Jackson Farming grows melons and other fruits, as well as mixed vegetables and sweet potatoes. The Wayne Bailey deal will greatly expand its offering of sweet potatoes, however. Jackson Farming is expanding production capabilities to cover retail, foodservice and export customer needs, according to the release.

The company will now offer sweet potato count cartons, microwaveable products (including steam bags) and tray packs, according to the release.

Wayne Bailey brands that will be offered by Jackson Farming include:

  • Playboy;
  • GoodBuy;
  • Nutritional Allstar;
  • We be Yammin’;
  • Sampson King; and
  • George’s Foods.

Matt Solana, vice president of operations and supply chain at Jackson Farming, said the company does not plan to continue to offer the fresh-cut line under the George’s Food label. Wayne Bailey expanded into fresh-cut with the label in 2006, and has offered shreds, sticks, cubes, slabs, purees and other options.

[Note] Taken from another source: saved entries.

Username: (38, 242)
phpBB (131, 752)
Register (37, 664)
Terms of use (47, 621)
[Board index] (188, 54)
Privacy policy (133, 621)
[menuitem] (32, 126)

That brand is named after Wayne Bailey’s George Wooten, who joined the company in 1977 and became its president in 1991. He will remain with the company “throughout the process to ensure a smooth transition,” according to the release, but Solana said he will not be employed by Jackson Farming after that.

The Wayne Bailey sales staff will retain their phone numbers and e-mail addresses.

Wayne Bailey Produce, which filed for Chapter 11 bankruptcy in January 2018, received approval of its restructuring plan in September. Unfortunately for sweet potato and other commodity growers in North Carolina and nearby states, hurricanes Florence and then Michael damaged their crops last fall.